Pull each line holding "will" out of the entries below.

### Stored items
....................

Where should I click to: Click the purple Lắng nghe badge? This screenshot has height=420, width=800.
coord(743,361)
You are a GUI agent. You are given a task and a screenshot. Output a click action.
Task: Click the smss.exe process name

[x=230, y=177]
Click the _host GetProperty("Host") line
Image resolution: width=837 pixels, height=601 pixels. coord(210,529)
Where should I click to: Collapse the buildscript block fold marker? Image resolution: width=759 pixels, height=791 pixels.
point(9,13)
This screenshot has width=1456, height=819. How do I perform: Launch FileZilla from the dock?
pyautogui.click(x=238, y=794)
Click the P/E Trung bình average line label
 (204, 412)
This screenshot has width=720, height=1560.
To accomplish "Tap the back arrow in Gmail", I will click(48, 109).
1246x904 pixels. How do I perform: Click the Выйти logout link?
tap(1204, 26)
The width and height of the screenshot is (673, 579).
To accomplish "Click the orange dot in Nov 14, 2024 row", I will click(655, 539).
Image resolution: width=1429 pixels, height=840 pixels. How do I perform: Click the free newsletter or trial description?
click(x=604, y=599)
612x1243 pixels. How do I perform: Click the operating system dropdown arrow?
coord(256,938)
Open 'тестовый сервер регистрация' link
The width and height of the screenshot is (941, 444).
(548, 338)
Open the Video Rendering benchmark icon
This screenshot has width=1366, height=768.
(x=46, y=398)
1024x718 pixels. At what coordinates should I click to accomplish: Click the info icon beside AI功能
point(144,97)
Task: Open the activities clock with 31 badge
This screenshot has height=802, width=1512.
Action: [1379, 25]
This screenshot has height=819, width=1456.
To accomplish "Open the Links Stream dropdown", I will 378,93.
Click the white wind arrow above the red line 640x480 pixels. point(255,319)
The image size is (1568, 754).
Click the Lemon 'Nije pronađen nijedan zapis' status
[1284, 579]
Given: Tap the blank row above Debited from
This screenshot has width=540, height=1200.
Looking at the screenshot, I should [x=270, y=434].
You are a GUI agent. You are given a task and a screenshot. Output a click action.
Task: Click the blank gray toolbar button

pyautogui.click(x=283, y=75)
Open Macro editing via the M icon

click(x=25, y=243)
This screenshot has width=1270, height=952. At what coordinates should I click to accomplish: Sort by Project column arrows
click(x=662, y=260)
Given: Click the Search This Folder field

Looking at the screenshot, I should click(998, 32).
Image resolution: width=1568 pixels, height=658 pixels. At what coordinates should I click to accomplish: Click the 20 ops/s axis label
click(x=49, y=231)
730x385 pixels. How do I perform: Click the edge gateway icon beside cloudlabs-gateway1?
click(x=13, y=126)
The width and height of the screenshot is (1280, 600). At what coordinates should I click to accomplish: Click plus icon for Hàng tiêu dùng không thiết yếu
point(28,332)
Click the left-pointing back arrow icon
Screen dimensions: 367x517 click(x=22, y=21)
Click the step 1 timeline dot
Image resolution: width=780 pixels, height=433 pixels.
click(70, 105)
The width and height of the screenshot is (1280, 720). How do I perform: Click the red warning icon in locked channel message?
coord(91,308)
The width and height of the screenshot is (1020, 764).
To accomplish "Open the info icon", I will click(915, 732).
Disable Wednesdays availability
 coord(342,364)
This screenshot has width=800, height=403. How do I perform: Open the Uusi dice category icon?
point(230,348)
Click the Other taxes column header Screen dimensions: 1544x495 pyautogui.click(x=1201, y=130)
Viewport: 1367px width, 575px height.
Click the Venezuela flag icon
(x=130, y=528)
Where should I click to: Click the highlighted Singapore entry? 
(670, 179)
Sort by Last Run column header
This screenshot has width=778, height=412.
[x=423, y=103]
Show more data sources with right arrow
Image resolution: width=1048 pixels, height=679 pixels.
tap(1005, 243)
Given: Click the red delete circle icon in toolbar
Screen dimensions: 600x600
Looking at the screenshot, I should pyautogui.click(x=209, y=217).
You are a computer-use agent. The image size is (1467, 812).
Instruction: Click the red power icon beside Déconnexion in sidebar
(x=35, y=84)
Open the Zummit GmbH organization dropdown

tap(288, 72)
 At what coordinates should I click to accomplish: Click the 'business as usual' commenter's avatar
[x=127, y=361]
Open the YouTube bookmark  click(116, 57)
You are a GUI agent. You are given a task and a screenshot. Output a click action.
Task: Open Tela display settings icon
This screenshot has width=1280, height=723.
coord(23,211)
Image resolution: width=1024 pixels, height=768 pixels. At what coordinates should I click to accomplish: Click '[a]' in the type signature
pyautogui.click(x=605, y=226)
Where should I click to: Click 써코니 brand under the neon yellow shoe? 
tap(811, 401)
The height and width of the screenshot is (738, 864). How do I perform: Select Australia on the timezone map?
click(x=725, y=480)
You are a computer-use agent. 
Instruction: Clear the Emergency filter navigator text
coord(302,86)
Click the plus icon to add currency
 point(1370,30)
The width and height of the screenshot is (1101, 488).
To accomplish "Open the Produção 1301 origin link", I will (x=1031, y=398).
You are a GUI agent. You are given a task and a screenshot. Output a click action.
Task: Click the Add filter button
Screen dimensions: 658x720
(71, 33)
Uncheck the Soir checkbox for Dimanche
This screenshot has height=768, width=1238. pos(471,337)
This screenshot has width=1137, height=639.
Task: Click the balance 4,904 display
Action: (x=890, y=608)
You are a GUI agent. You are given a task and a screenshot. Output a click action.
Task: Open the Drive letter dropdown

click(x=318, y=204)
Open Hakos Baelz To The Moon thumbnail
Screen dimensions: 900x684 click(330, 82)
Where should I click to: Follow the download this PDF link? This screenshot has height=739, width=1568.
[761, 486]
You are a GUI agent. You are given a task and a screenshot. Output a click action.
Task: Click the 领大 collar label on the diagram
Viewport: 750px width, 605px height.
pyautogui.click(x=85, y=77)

....................

### Response to this task
To accomplish "Tap the back arrow in Gmail", I will click(48, 109).
To accomplish "Click the orange dot in Nov 14, 2024 row", I will click(655, 539).
To accomplish "Open the Links Stream dropdown", I will 378,93.
To accomplish "Open the info icon", I will click(915, 732).
To accomplish "Open the Produção 1301 origin link", I will (x=1031, y=398).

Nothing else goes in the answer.